▶ _EXTRACT TO READ_:

I've had the scroll up-or-down conversation many times over the years since I 
learned that my colleagues actually disagreed over which usage is 'correct'. 
I'm convinced that it's a matter of mental perception embodied in language, not 
merely a linguistic quirk adopted willy-nilly. 

Some people truly perceive scrolling on a 3270 screen as a rectangular window 
moving up or down over a fixed body of text nailed to the background. Others 
perceive the text itself as moving up or down--like a rolled scroll--behind a 
rectangular window nailed in front. People will argue their view, and their 
terminology, quite emphatically.

The scroll bar on a web screen introduces another wrinkle. You move the bar 
down to see the bottom of the data, up to see the top. Case closed? I think 
not. 

.
.
J.O.Skip Robinson
Southern California Edison Company
Electric Dragon Team Paddler 
SHARE MVS Program Co-Manager
323-715-0595 Mobile
626-543-6132 Office ⇐=== NEW
[email protected]


-----Original Message-----
From: IBM Mainframe Discussion List [mailto:[email protected]] On Behalf 
Of Anne & Lynn Wheeler
Sent: Thursday, March 09, 2017 4:26 PM
To: [email protected]
Subject: (External):Re: curious: why S/360 & decendants are "big endian".

[email protected] (John McKown) writes:
> ​Same in other books I've seen. Why? Probably because we write from 
> top to bottom. We write the lowest first, at the top, and the highest 
> last, at the bottom. And then we confuse everybody by calling them 
> "ascending" memory addresses while writing them in a descending 
> pattern. English is a _stupid_ language.

▶ _PROVIDED MATERIAL_:
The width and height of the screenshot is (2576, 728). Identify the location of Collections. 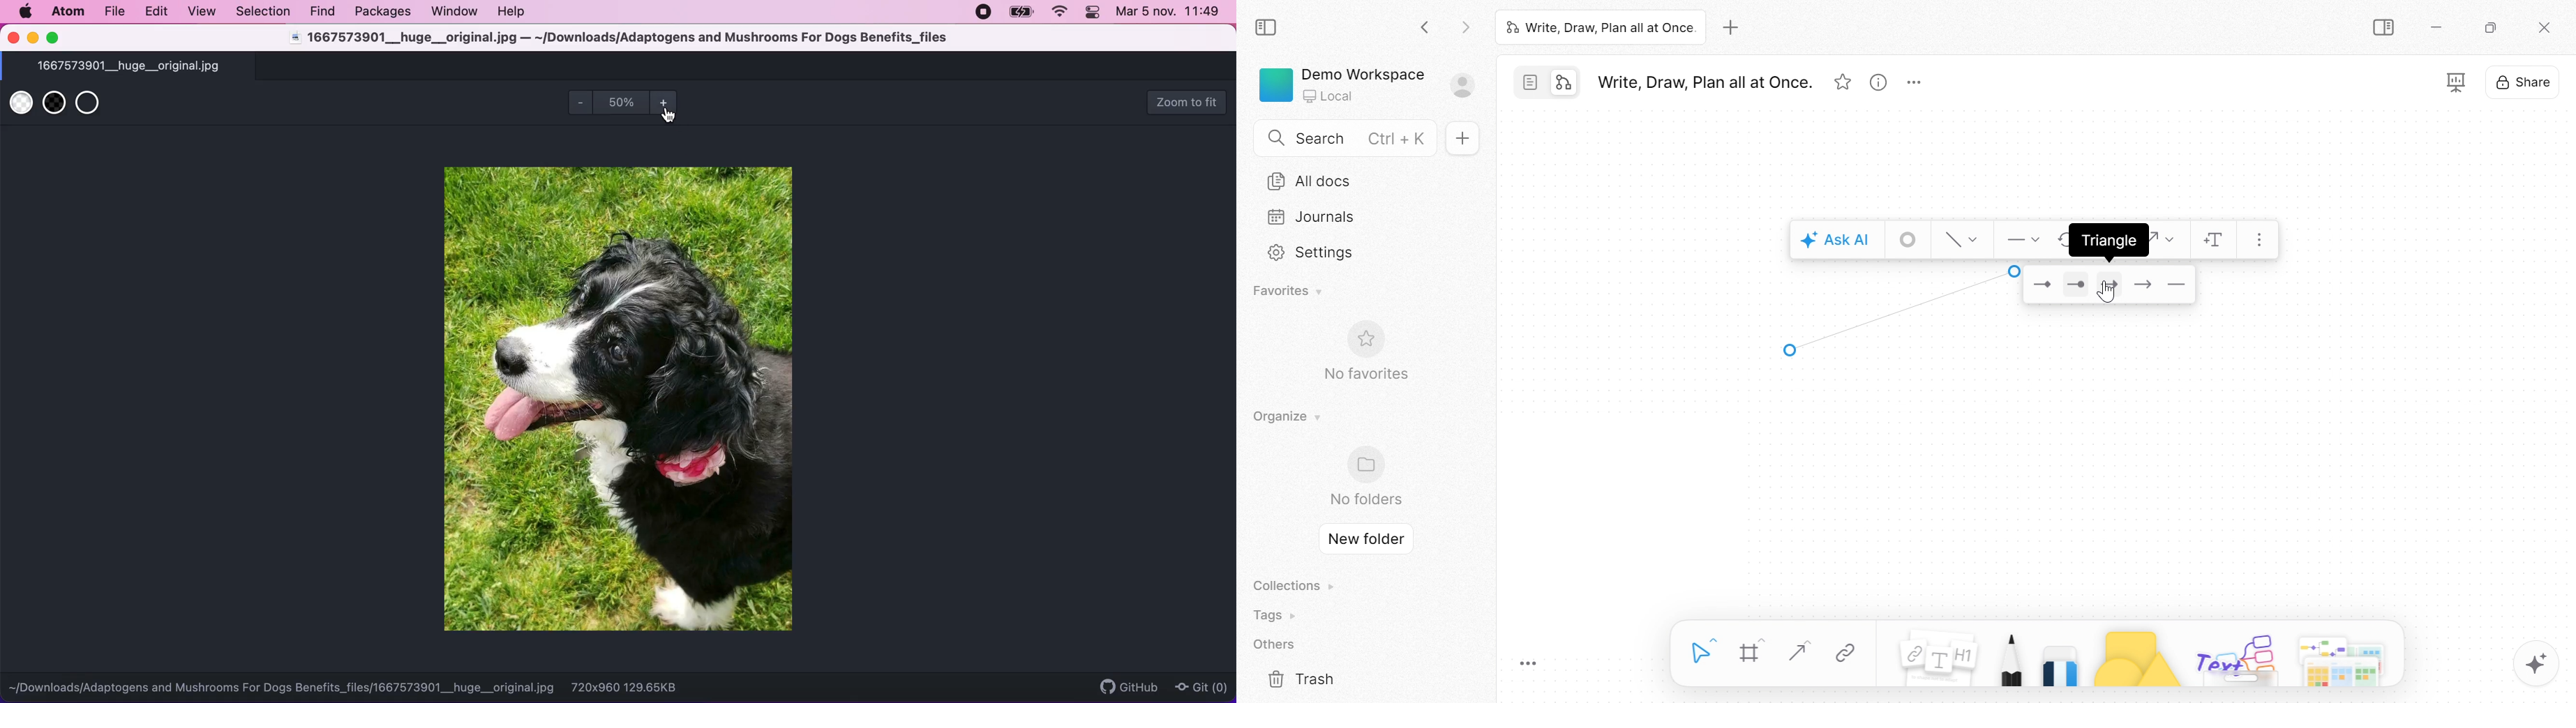
(1291, 586).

▶ _THE REQUEST_: Continue the mailing-list message about scrolling direction and big-endian order, picking up after its last quoted line.

▶ _ANSWER BELOW_:
in the 70s as fullscreen 3270s editors were starting to appear, there was big 
editor culture wars over up & down.

prior to that, line-editing was from perspective of the user ...  "up"
moving towards the "top" (beginning) of the file and "down" was moving towards 
the "bottom" (end) of the file.

The side that had enhanced previous line editors to support 3270 fullscreen and 
preserved the up/down orientation (meaning).

A couple of "new" 3270 fullscreen editors, done from scratch, insisted on "up" 
was from the orientation of the program (not the user), the program would move 
the file up ... towards the bottom of the file or move the file "down" ... 
towards the top of the file (difference was` whether up/down was from the human 
perspective or the program/software perspective).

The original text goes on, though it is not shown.